# Selected text
What is an optically pure triglyceride that provides two equivalents of pentanoic acid and one equivalent of butanoic acid after the KOH saponification of trimyristin to isolate myristic acid?? I don't even know how to begin to answer this question and would really appreciate any help!! Thank you!
2007-03-14 18:48:38 · 1 answers · asked by Anonymous in Science & Mathematics ➔ Chemistry
A triglyceride is a glycerol molecule with all 3 -OH esterified with fatty acids.
Saponification is the hydrolysis of the ester bonds, giving glycerol and the salts of the acids.
So since you get 2 equivalents of pentanoic and 1 of butanoic it means the the 2 out of 3 -OH groups of glycerol are esterified with pentanoic acid and the remaining -OH group with butanoic.

# Data segment
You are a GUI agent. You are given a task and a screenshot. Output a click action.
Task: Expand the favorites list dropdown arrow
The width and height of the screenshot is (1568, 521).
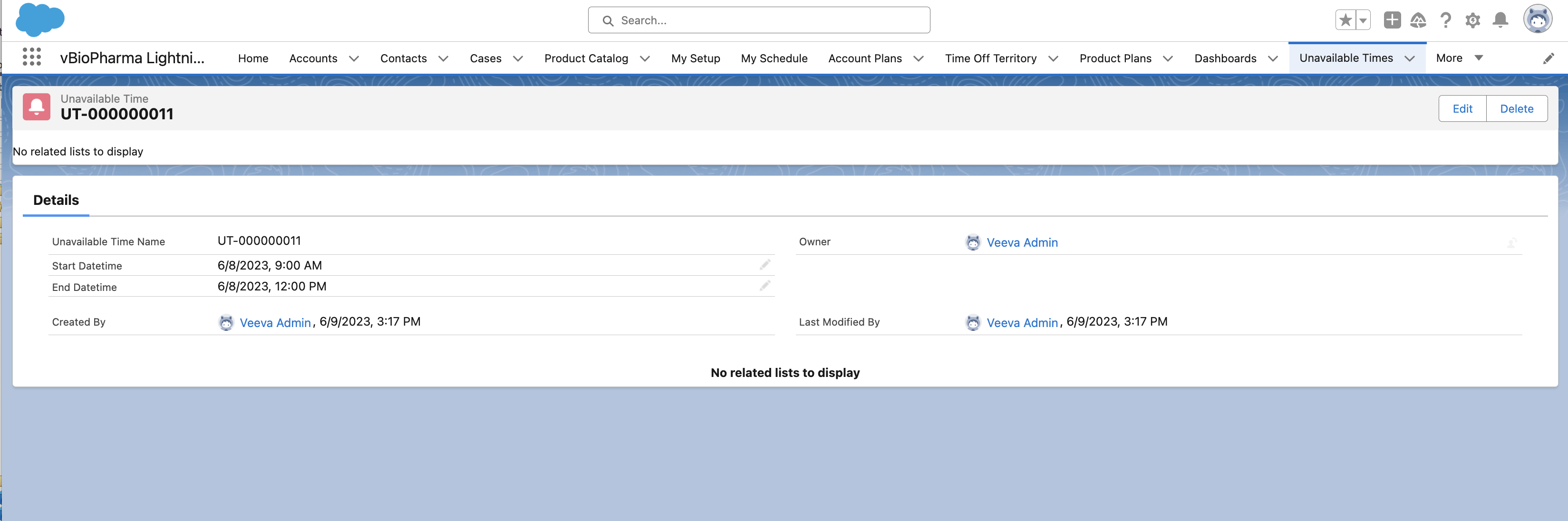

# Brief
Write the next part of the forum thread on triglyceride saponification, starting right after its last sentence.

# Final result
You have 2 possibilities: either the 2 pentanoic acids are esterified with -OH on C1 and C2 or with the -OH on C1 and C3:
.. ..CH2-O-CO-CH2-CH2-CH2-CH3
.. ..l
H-C-O-CO-CH2-CH2-CH2-CH3
.. ..l
.. ..CH2-O-CO-CH2-CH2-CH3
You see that in this case the C-2 of glycerol has 4 different substituents so it is a chiral center and the molecule is optically active. Let's see in the other case what happens
.. ..CH2-O-CO-CH2-CH2-CH2-CH3
.. ..l
H-C-O-CO-CH2-CH2-CH3
.. ..l
.. ..CH2-O-CO-CH2-CH2-CH2-CH3
Now C-2 has 2 identical substituents so it is no longer a chiral center and the molecule is not active (Note that in either case all other C atoms have at least two identical substituents, that's why we don't bother to examine them)
So the first structure corresponds to the molecule you are looking for.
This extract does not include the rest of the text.